There’s a small sigh behind him, but he doesn’t argue. When Dean checks over his shoulder, Cas’s eyes are pressed closed. A small smile curls the edge of the alpha’s mouth, one that makes Dean’s heart twist in his chest with fondness. With longing. He stands in place and watches as Cas’s face relaxes, as his breathing becomes more even and gentle. 

He’s asleep within a minute. 

The Cas that he’s looking at now is nothing like that cold, blank man he’d seen in his nightmares. The Cas that he’s looking at now is snoring. He’s wearing socks with little ducks on them. 
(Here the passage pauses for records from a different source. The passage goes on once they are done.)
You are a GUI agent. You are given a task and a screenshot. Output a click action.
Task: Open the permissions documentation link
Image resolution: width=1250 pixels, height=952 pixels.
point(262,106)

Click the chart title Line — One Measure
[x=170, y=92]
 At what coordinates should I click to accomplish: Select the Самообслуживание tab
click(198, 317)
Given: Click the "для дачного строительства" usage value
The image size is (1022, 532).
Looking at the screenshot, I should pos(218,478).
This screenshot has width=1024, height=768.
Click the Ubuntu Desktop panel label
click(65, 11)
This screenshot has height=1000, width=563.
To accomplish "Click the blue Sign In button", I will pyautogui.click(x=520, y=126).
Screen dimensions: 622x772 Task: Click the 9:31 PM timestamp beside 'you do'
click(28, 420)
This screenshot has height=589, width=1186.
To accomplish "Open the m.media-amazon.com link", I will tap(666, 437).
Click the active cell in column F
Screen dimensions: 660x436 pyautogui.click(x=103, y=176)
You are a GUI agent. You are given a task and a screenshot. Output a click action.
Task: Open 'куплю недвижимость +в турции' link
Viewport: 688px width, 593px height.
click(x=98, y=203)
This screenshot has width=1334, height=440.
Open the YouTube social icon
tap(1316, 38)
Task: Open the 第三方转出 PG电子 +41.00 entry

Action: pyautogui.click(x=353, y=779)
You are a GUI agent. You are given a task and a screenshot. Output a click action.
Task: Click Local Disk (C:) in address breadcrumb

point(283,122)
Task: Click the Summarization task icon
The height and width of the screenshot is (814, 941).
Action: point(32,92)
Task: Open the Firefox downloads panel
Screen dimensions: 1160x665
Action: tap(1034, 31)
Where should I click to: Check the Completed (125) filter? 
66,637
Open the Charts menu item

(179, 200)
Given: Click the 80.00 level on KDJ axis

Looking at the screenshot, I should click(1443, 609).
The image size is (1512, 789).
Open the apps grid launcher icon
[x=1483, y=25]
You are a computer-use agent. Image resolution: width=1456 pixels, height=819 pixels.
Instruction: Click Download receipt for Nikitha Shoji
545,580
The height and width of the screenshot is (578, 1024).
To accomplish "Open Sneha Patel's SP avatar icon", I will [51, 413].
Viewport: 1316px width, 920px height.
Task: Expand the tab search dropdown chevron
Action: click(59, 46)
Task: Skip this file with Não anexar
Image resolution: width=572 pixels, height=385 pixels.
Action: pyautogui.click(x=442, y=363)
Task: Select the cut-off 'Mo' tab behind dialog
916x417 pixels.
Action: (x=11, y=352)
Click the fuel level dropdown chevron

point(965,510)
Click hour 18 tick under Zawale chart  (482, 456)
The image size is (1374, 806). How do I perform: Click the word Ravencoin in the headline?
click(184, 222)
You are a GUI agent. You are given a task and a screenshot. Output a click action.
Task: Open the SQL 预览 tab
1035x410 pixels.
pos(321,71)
He shelves the last book in the living room, and stands back to look. The wall to wall shelving is filled with tomes, just as it’d been when he first arrived. Only, now, they’re organized by topic, and are all facing in the right directions, and none of them are dusty. 

He lets out a slow breath. He knows that nesting is a bitch thing, or whatever, but he can’t deny that looking at everything in order like this is soothing. Trailing his fingers down the spines, he smiles to himself as he rereads the titles. 

Feeling daring, he plucks one off the shelf at random. 

The Outsiders. 

The book seems familiar to him. It might have been something he was supposed to read in school. More likely, it’s something Sam had been assigned. He has a flash of the kid walking home from school with his nose buried in a book, tripping often enough that Dean had eventually just started to carry him on his shoulders, and smiles. Then he thinks of Bobby gruffly telling him to turn off the damn light and go to sleep, idjit, when he’d walked in on Sammy sneaking a book under the bed-covers again. No matter how hard John had tried to crush his brother’s enthusiasm for school, he’d never managed it. 

He misses them both so much. 

He spends a few seconds thumbing through the book before he can work up the courage to step away from the shelf with it in his hands. 

Dead to the world, Cas doesn’t have the chance to protest when Dean slides down to rest on the floor against the couch. From this close, Dean can hear the alpha’s soft breathing, can feel his breath tickle the hair around his ear. He takes a breath. Inhales the rain and honey scent that is Castiel. 

The old paperback makes a shh-shh sound in his hands when he cracks the spine and settles in to read.